Weeds among the wheat

Did you know that Americans spend tens of billions of dollars every year on lawn and garden care? For the last century or so, green grass has been the American dream — sometimes, in fact, the American obsession. Grass is apparently the United States’ biggest crop, and it sucks up a substantial percentage of the water consumed on the East Coast. Not only that: every year Americans hire gleaming tankers full of herbicides to cruise up and down our suburban streets, and we pay them to apply tons of expensive chemicals to our lawns. The enemy? Weeds. Crabgrass. Dandelions. Anything that interferes with that smooth expanse of lawn. Sure, chemical sprays clean out the weeds, all right, but they destroy a lot more than weeds. A few days ago we heard about a lawsuit filed against Dupont over a new herbicide that may inadvertently be killing spruce, pine, and other evergreen trees. 1 Our herbicidal effort to be rid of weeds comes at a heavy cost to the natural world. As columnist Chet Raymo once put it, “in dousing our landscape with chemicals we also rid ourselves of garden snakes, spring peepers, glowworms… ladybugs, toads, frogs… salamanders, bluebirds, [and] cicadas.” 2

“Time for a truce with dandelions.” That is what Chet Raymo concluded, regarding the natural world, and that is what Jesus concluded, too, regarding the life of the spirit. In Matthew’s parable of the weeds and the wheat, the householder’s servants are eager to tear out the worthless weeds that the evil one has planted in the field. But the householder tells them, “No; for in gathering the weeds you would uproot the wheat along with them” (Matthew 13:29). It seems that the weeds — possibly a local Middle Eastern variety known as darnel — look very much like wheat when they are young. In fact, it is impossible to distinguish the two in their early stages. By the time the plants bear grain, it is easy to tell the one from the other, but by then their roots have become intertwined: you can’t pull out the weeds without uprooting the wheat at the same time. And so, says the householder, both weeds and wheat must be left to grow together until the time of the harvest.

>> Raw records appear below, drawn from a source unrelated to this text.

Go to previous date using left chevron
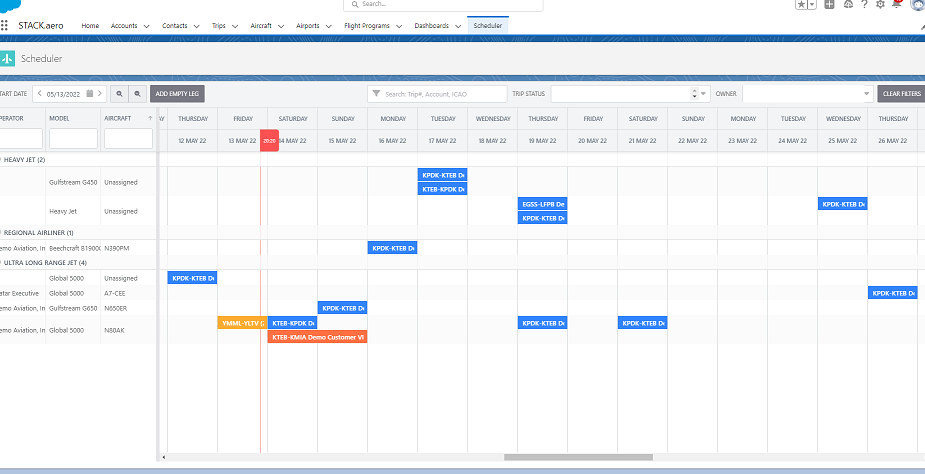The image size is (925, 474). [39, 93]
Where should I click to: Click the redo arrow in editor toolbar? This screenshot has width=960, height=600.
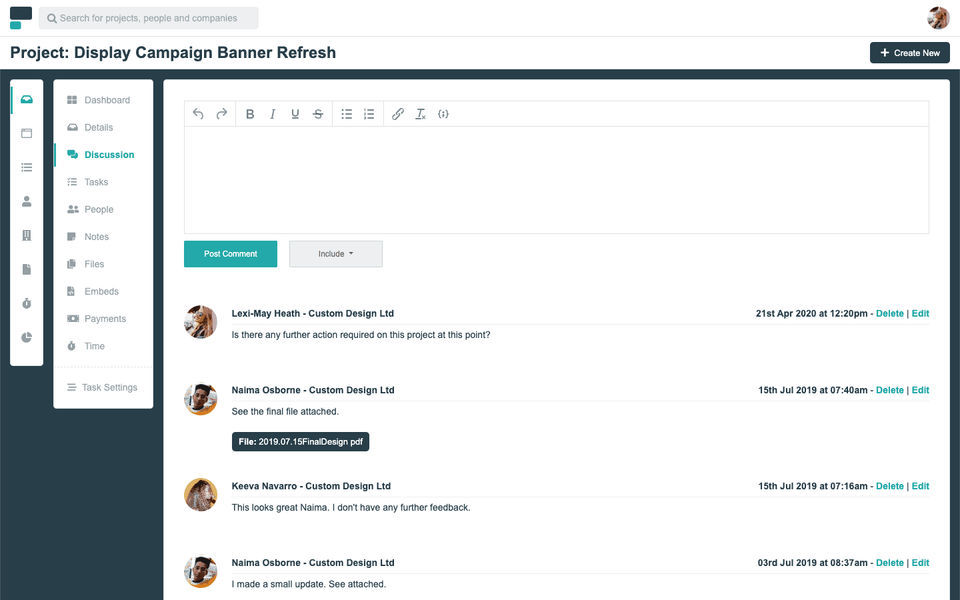click(222, 114)
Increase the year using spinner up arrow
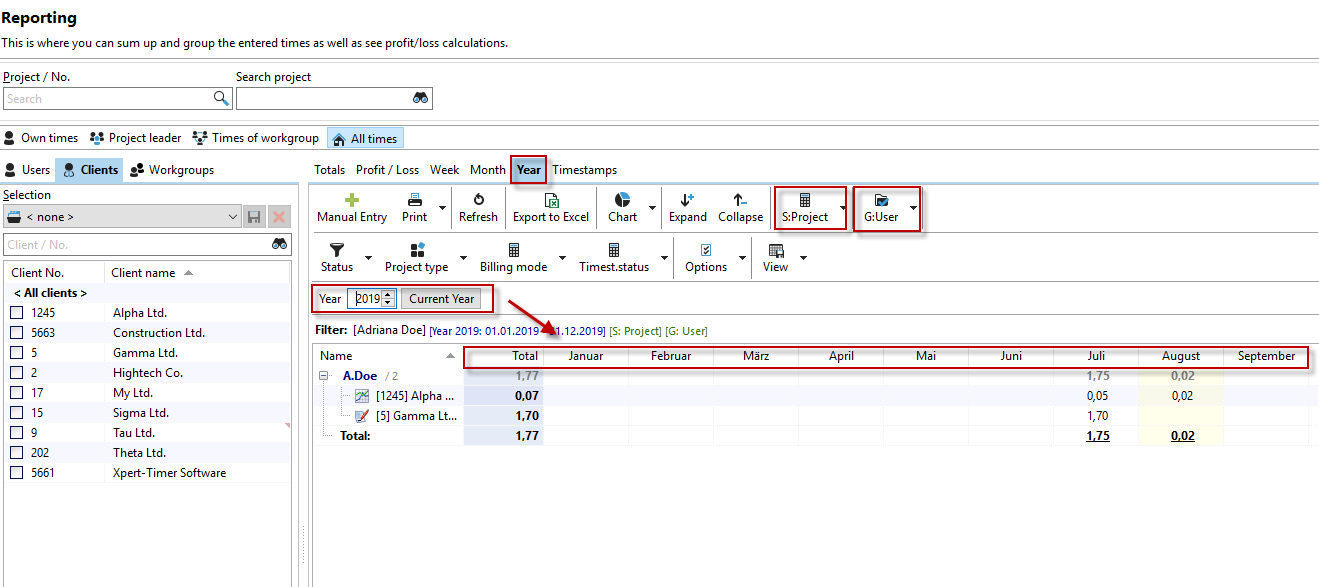This screenshot has width=1319, height=587. click(388, 294)

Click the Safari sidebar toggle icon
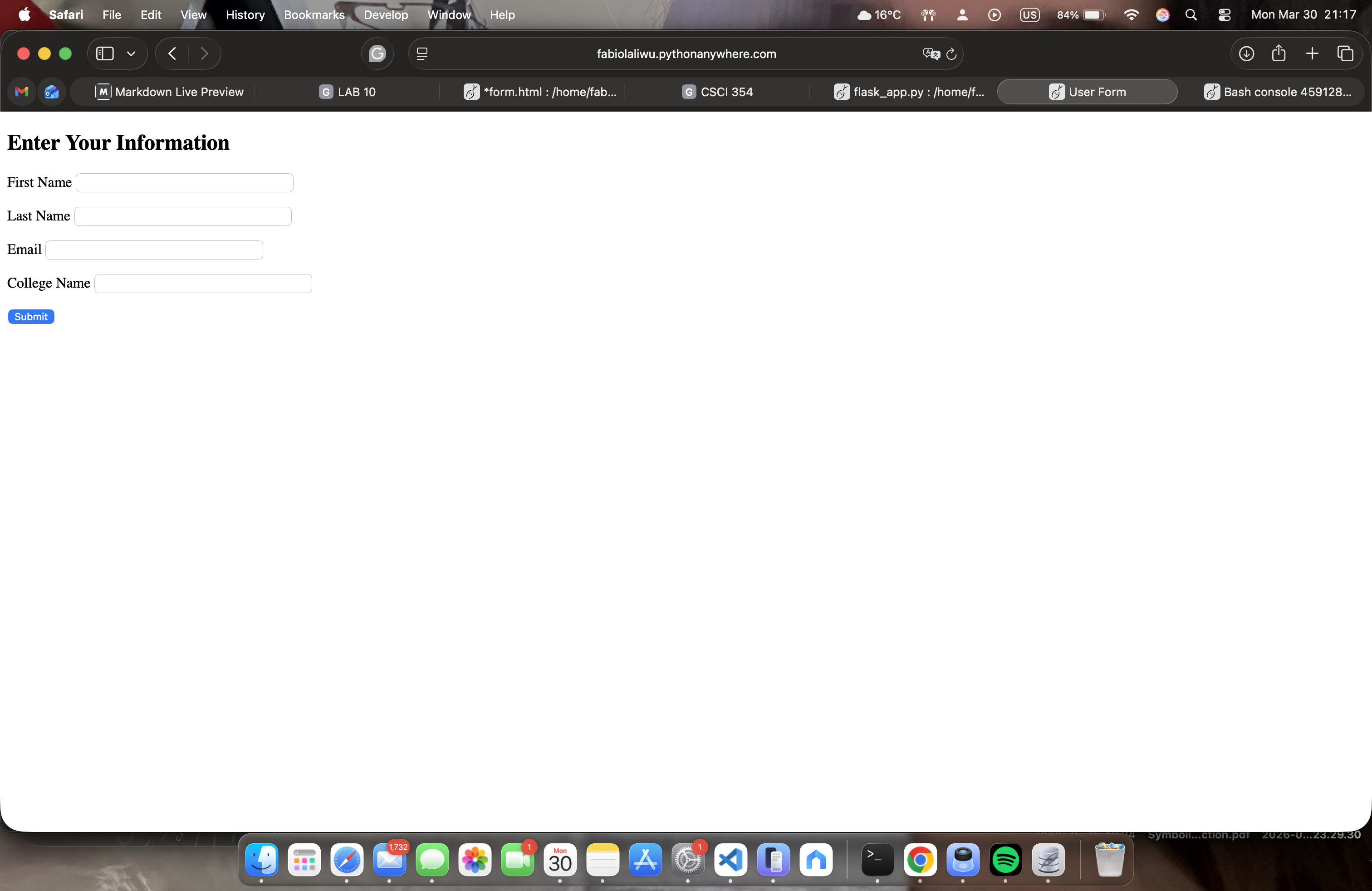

I leave it to you to consider how you want to handle the weeds in whatever stretch of lawn or garden may be in your care. But I invite you to imagine that your life, your soul, is a garden and that all sorts of things are growing in it. As you gaze out over the landscape of your life, what do you see? Can you see any wheat — qualities in yourself and aspects of your life that you like and value and want to keep? Can you see any weeds — shortcomings, failings, behaviors that you don’t much like?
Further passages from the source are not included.